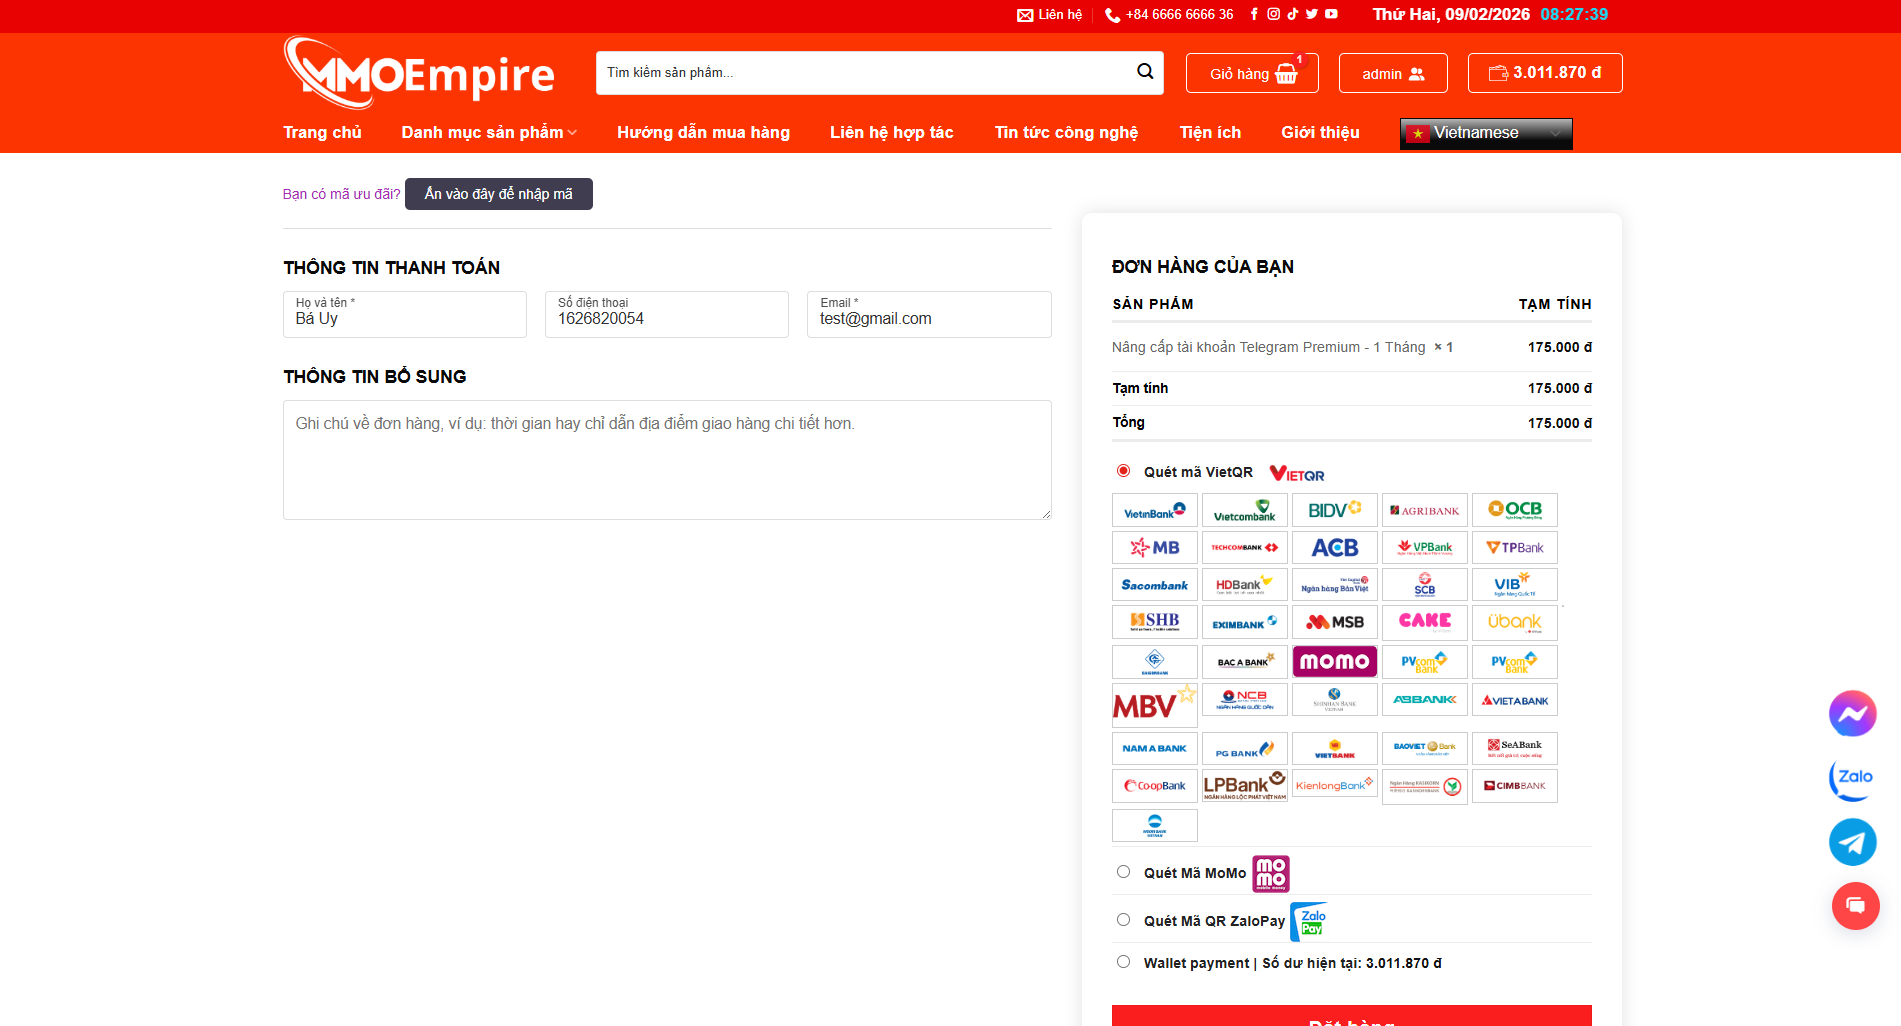The width and height of the screenshot is (1901, 1026).
Task: Click Ấn vào đây để nhập mã button
Action: click(498, 194)
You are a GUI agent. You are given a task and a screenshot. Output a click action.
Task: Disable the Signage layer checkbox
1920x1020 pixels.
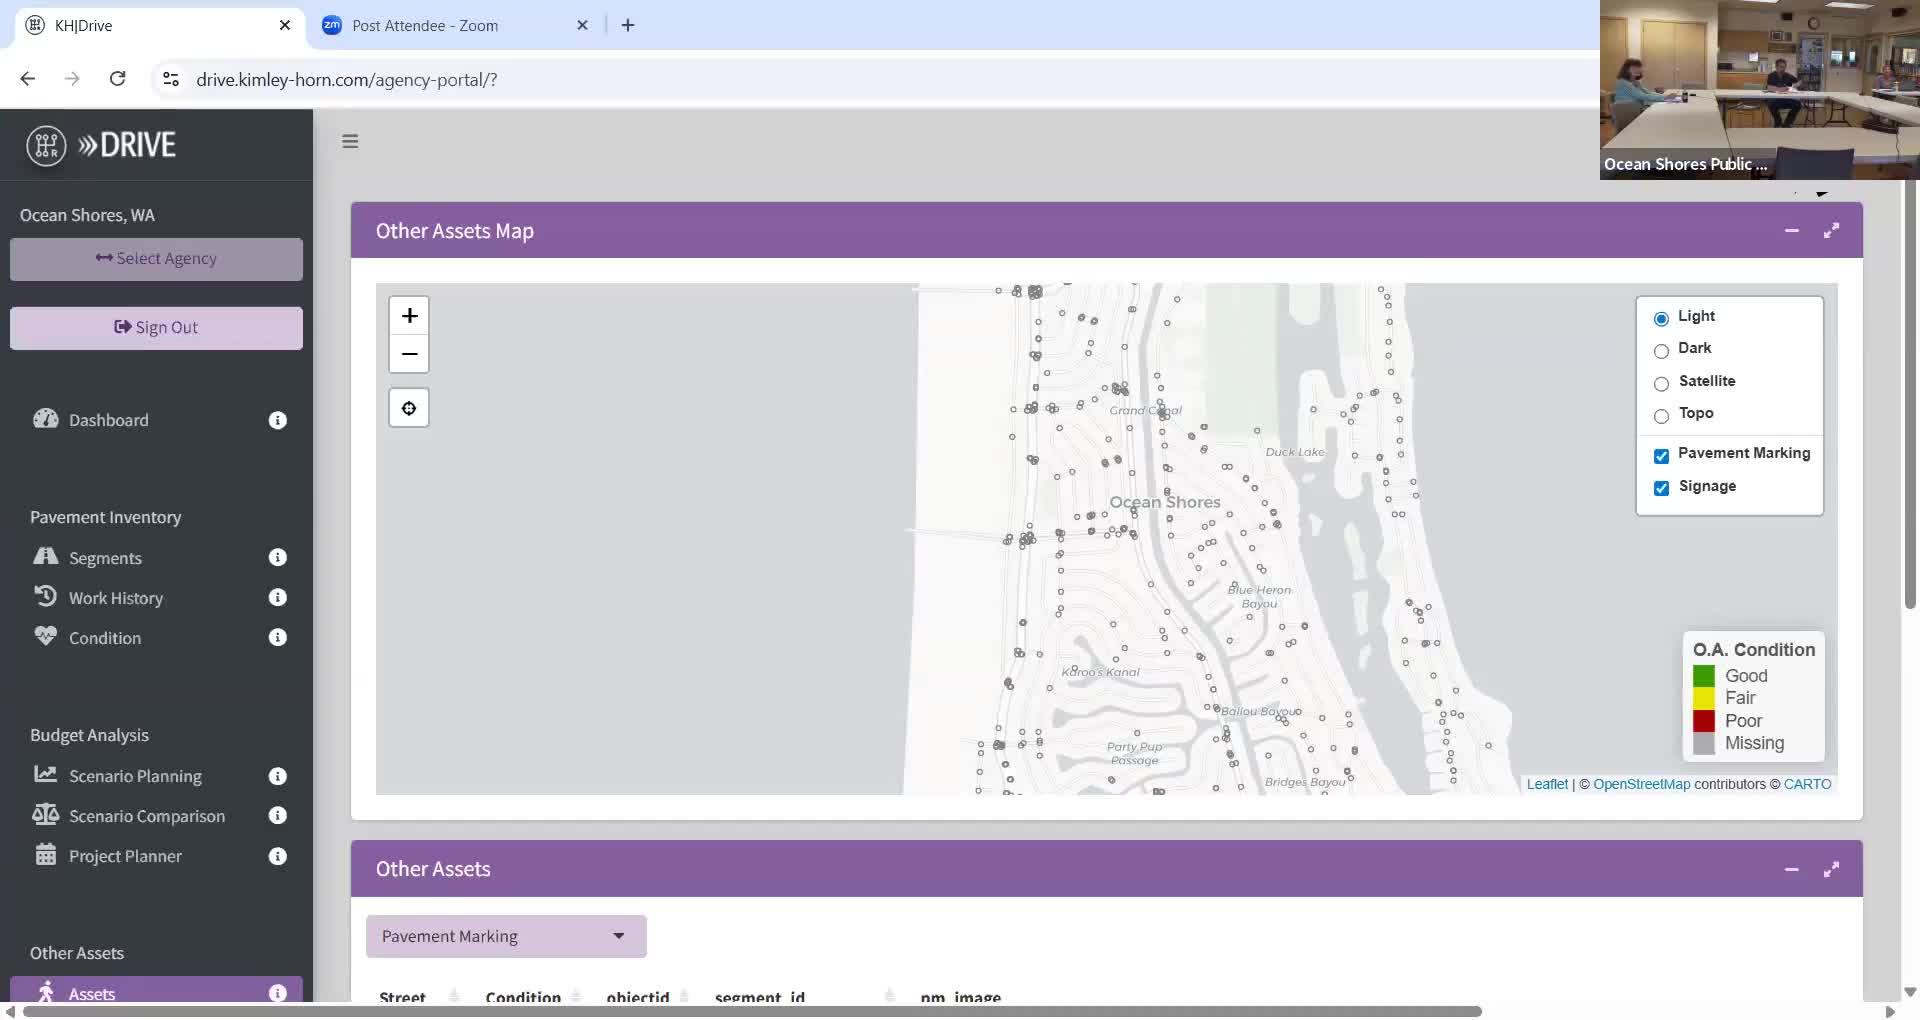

#### Written exercise:
Copy everything from the line containing "You are a GUI" down through the end of the records, omitting the pictures.

#### Full answer:
You are a GUI agent. You are given a task and a screenshot. Output a click action.
Task: Disable the Signage layer checkbox
1920x1020 pixels.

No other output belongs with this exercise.